Confused and worried...

Dear msX ~
I have a small dilemma. You see, my friend and I have been friends for about 7 years. She's a lot older than me... like she's 47 and I'm 17, a senior in High School. We're cool and we like to hang out a lot. She has only 2 sons and in the past she's called me the daughter she never had so, we've grown close through the years ( as you can imagine). But sometimes, unintentionally, she gets hooked on people and seems to me that she doesn't pay attention to me. In the past few years, I've watched her do this to others and I've been wondering you know, since we're supposedly so close, when is it my turn.

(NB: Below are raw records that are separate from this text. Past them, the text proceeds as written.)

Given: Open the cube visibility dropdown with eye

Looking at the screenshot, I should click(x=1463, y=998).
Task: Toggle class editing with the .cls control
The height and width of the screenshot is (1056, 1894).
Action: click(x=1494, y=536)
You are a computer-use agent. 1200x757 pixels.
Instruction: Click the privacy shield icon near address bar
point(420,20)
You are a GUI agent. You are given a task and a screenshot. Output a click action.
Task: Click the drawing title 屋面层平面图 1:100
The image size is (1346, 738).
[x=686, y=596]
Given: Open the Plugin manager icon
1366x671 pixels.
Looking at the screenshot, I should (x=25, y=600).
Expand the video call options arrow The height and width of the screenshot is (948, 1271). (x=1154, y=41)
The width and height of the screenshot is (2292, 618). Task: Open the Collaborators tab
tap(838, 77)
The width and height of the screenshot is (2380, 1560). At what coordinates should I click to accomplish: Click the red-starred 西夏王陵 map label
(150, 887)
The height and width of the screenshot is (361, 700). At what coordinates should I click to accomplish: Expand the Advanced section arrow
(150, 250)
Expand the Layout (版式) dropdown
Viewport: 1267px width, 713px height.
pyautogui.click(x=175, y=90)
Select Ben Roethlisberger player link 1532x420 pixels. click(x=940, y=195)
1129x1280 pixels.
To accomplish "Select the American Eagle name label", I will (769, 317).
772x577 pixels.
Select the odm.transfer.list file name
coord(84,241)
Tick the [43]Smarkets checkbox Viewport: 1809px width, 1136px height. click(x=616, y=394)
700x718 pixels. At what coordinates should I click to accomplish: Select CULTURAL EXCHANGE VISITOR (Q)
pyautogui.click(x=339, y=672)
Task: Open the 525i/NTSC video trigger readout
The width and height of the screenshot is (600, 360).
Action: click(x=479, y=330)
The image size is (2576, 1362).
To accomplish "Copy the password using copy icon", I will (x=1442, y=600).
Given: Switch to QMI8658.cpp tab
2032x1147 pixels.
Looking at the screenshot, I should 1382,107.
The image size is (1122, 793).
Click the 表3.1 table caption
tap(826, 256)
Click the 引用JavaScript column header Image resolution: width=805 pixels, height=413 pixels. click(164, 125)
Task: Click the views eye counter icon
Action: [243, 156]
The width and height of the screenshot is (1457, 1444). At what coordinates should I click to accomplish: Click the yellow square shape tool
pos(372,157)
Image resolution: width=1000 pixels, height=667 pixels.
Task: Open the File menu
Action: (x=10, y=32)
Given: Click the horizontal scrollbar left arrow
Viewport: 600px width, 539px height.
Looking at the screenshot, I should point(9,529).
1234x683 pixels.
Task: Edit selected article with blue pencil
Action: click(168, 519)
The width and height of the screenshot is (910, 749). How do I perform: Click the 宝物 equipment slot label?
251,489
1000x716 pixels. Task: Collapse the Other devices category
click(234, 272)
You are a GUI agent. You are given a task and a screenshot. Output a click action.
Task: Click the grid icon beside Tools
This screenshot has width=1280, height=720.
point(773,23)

I mean, I know she's not just my friend, but sometimes I feel as if she's putting me aside and is my friend only when she needs me. She has her little spurts when she's my friend and we're all cool and then sometimes it's the total opposite. I know there's a bit of jealousy here, what should I do?

Dear Confused and Worried,
You have thirty years between you. Surely, while the two of you can be excellently compatible friends, it is unrealistic that you both wouldn't need to have some friends your own age. When friendships become exclusive and limit their contacts to just each other, then you have a dangerous situation. Go out with your own friends and don't begrudge her some adult companionship of her own. It is nice that you can get beyond the age thing, but let's be real.
ms. X


confused love

Dear msX ~
I'm having a little problem with my girlfriend who just lost her job recently and her parents been having a little problem with some medical bills and the way I was thinking was maybe I could get a job and begin helping her family but the problem is here and its the way she is taking it and she has been crying all night long and I tried to talk to her but for a man I know its maybe stupid to cry but listen I love her so much that she made me cry over the phone for her and I keep telling her not to worry about this and she keeps telling me she can't stop thinking about this or she can't stop crying and to be honest I don't know what to do and its really driving me crazy to the point that I wanted to sell my car and give them the money. Please tell me what to do and whatís right.

Dear Confused Love,

It is wonderful that you are so sensitive to your girlfriend's plight, but don't be a sucker. Unless your girlfriend is disabled, she should be out looking for a new job and not crying. Crying doesn't solve anyone's problems. These people are not your financial responsibility. You might offer to buy dinner here and there, or bring them a present that will help out, but don't start paying anyone's bills. Sell your car? No way. How will you feel if your relationship hits the skids in the future. Now maybe she's acting all this up, hoping you will volunteer to help. Do you need such a dependent woman? Or, those who look at the differences between men and women say that women tell men their problems, just wanting them to listen, while men feel as if they are expected to solve all problems thrown at them. Maybe she just wants to cry on your shoulder and you need to just sit still and listen.
ms. X



help

Dear msX ~
I love my boyfriend and he loves me. but when we kissed the other day I felt as if I could go all the way with him .I told him how I felt and he said he feels the same way .he said he doesn't want to lose his virginity till he is married .but he wouldn't mind losing it with me and I wouldn't mind losing it with him too. is this bad ? What should I do?
truly confused

Dear Help,
I don't think it is bad that you have these feelings, but I think you need to respect his wishes and not act on them. Sometimes a long and slow courtship breeds a stronger love than a flash-of-lightening-in-the-groin passion. Time will tell if you have the real thing. Be patient, there's a lot of distance between fourteen and married, one hopes.